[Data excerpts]
=== Section Start ===

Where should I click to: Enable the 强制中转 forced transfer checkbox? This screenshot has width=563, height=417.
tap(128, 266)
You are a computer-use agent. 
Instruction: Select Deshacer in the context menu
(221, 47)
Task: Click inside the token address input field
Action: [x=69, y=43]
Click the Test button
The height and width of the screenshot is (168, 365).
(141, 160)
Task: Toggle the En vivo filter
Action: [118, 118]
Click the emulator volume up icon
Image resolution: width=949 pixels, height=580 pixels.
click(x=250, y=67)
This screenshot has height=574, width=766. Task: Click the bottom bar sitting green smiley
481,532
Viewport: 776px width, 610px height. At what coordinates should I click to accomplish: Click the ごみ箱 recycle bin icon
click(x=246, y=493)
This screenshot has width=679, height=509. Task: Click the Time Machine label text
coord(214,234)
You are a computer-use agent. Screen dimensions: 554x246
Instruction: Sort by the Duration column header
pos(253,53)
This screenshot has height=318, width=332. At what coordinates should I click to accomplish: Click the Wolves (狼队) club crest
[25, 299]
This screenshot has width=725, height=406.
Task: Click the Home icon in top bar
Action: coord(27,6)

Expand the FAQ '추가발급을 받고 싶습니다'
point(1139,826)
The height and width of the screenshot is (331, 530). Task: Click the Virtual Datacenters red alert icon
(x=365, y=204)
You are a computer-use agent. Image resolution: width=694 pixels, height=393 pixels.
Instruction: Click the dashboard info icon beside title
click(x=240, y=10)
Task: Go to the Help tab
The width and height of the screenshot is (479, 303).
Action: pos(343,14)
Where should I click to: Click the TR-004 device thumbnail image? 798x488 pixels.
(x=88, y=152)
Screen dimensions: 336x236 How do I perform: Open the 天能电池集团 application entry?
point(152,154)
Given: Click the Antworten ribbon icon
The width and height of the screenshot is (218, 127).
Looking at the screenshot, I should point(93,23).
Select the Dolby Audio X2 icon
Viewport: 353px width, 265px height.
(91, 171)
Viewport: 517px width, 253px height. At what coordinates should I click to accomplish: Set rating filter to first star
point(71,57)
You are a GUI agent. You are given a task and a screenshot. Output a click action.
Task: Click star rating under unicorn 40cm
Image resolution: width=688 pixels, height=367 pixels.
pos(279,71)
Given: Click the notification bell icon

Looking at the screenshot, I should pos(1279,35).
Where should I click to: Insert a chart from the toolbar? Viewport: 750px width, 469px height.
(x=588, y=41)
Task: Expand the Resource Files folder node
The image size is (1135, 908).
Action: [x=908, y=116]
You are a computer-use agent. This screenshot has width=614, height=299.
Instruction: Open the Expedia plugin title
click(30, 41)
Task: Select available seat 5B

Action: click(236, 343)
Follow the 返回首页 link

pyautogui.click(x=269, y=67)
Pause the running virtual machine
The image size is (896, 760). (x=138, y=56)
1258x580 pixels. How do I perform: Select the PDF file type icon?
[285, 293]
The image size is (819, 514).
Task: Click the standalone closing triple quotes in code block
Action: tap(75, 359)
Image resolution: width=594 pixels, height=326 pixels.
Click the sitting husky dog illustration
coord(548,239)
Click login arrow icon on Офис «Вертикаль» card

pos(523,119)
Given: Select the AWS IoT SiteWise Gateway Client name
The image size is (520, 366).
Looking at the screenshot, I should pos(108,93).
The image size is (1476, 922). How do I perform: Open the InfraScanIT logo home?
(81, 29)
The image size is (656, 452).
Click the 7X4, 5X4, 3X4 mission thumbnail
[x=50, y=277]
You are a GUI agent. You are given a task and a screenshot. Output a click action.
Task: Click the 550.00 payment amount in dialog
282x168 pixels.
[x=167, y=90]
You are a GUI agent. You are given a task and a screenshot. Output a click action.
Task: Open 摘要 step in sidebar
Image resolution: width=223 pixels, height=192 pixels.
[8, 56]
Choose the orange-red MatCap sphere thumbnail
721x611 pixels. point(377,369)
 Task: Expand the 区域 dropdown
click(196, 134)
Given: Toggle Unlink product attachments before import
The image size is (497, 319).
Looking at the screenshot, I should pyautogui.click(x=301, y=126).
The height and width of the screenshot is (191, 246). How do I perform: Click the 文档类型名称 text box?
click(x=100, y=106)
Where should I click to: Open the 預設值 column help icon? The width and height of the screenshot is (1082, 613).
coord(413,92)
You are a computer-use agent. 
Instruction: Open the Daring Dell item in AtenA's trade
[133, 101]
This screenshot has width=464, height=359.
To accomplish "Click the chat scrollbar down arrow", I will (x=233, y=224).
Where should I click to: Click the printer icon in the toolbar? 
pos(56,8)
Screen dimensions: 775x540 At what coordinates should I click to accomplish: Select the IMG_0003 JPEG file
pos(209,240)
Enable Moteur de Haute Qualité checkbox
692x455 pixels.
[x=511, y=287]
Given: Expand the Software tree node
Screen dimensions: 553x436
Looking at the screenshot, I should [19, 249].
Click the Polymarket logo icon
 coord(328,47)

=== Section End ===

The required answer is the exact run of lines above starting at the line with "Click the sitting husky dog illustration" and ending at the line with "Given: Toggle Unlink", with both ends present.

Click the sitting husky dog illustration
coord(548,239)
Click login arrow icon on Офис «Вертикаль» card

pos(523,119)
Given: Select the AWS IoT SiteWise Gateway Client name
The image size is (520, 366).
Looking at the screenshot, I should pos(108,93).
The image size is (1476, 922). How do I perform: Open the InfraScanIT logo home?
(81, 29)
The image size is (656, 452).
Click the 7X4, 5X4, 3X4 mission thumbnail
[x=50, y=277]
You are a GUI agent. You are given a task and a screenshot. Output a click action.
Task: Click the 550.00 payment amount in dialog
282x168 pixels.
[x=167, y=90]
You are a GUI agent. You are given a task and a screenshot. Output a click action.
Task: Open 摘要 step in sidebar
Image resolution: width=223 pixels, height=192 pixels.
[8, 56]
Choose the orange-red MatCap sphere thumbnail
721x611 pixels. point(377,369)
 Task: Expand the 区域 dropdown
click(196, 134)
Given: Toggle Unlink product attachments before import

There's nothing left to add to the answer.